Even more so, however, it makes sense that movie theaters have become the venues some choose to express their political strength. Film critics have long rhapsodized about the importance of seeing movies in a theater in order to get the true, collective experience of cinema. As Alexander Hulls put it recently:
Moviegoing is, at its core, a social experience. The moment those lights dim and the film reel rolls, you’re no longer an individual sitting in an auditorium; you’re part of a mass of people who are connected through a shared event and the desire to be entertained and transported.

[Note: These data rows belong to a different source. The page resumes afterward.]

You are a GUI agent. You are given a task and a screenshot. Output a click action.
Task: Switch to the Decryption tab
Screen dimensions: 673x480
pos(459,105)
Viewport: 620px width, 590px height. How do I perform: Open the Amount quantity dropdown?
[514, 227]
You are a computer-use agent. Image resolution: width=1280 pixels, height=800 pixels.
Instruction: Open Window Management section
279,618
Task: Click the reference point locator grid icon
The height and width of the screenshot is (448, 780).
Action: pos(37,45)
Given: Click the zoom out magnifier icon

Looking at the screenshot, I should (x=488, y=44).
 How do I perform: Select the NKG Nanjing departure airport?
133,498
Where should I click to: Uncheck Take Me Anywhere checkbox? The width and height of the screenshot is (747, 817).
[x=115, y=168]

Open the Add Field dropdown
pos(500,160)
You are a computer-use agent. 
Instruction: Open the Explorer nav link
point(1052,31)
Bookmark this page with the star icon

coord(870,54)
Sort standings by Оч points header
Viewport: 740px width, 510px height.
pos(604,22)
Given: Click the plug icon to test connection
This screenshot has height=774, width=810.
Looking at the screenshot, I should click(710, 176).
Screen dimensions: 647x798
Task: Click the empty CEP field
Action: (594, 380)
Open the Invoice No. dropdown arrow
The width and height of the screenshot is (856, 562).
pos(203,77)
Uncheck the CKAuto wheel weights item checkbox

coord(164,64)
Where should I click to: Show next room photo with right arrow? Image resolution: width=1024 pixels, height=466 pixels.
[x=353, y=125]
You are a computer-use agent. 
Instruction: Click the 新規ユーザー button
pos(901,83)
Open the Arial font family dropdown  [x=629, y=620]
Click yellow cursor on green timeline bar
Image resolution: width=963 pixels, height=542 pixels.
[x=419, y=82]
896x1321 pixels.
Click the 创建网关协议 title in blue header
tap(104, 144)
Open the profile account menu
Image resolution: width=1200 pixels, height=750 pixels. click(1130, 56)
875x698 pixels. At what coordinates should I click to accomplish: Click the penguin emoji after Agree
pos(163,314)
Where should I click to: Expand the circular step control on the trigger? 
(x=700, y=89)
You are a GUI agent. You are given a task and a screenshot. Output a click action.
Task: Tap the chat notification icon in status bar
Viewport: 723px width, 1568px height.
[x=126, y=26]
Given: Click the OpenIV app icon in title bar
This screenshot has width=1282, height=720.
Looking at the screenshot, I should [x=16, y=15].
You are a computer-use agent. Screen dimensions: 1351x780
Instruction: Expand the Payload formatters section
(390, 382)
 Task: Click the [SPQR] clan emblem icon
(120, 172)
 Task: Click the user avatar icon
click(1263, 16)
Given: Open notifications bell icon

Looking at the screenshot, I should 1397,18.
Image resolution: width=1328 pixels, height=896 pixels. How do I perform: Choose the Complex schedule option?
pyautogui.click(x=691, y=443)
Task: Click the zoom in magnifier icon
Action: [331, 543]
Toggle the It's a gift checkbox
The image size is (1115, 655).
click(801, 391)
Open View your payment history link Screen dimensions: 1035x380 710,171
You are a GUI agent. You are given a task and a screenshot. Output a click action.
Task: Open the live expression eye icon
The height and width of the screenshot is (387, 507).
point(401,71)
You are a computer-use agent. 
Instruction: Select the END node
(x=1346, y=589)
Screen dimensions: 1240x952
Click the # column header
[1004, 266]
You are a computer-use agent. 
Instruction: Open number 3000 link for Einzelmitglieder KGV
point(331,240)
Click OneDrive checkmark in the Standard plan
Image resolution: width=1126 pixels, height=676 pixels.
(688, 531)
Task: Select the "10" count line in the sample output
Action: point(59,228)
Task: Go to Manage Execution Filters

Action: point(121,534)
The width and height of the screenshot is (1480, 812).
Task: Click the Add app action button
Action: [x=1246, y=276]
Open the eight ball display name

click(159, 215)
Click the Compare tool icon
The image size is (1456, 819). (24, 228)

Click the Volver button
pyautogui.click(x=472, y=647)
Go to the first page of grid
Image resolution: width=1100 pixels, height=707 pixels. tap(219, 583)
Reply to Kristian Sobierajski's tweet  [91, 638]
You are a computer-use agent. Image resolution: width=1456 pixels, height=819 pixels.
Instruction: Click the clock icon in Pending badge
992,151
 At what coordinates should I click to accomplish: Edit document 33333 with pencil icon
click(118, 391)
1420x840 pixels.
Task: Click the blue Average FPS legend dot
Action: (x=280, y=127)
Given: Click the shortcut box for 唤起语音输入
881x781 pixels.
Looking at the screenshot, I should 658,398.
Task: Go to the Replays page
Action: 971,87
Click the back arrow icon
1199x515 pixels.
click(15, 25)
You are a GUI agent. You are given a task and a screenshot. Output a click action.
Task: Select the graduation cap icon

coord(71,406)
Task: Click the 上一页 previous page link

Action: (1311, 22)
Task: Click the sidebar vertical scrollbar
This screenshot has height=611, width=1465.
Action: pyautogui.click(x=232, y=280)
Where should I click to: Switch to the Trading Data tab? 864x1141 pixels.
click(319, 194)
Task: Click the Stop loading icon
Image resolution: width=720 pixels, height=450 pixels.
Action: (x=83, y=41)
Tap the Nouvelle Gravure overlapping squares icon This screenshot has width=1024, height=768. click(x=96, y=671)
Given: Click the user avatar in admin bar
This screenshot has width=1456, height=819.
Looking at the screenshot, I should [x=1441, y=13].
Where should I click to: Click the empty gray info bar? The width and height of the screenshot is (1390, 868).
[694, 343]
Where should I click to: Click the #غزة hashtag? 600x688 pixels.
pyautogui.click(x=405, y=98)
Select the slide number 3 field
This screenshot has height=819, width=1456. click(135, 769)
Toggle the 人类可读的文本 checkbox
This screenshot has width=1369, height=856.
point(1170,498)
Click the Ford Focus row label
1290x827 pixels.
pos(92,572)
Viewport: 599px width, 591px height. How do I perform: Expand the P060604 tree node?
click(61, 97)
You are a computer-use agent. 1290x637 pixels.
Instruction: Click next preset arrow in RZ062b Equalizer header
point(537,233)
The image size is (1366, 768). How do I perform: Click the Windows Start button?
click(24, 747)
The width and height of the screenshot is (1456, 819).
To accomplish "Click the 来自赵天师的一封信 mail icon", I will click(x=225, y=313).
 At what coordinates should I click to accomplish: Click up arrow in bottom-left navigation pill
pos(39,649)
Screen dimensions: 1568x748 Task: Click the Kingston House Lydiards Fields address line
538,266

That sounds a lot like a political rally, a form that, much like theatergoing, has declined in recent years. Commentators on both film and politics have lamented the fall-off in public attendance and its replacement by the private experience of watching a movie or a political speech at home, on a TV or computer screen. For all the pleasures those experiences can give, and for all that the Internet offers a perfectly valid and real form of social interaction, there is an undeniable hunger to find ways to have those in-person collective political experiences again without reverting to the now-discredited form of rallies and speeches. The left has done it with Occupy and its mix of collective decision-making, liminal space and protest. But the right, if these two movies are any indication, may be doing it through movie theaters, making the act of attendance into a kind of testimonial. In a single space, at a single time, we all get together to face the same way and listen to someone tell us what we already know about politics, not because we want the information, but because we want to see everyone else doing it, to have that civil experience, to feel less as if our politics are a strange, personal thing. It is a show of support, both for the cause and for the viewer. We do it not to do it, but to do it together, visibly and successfully and surprisingly.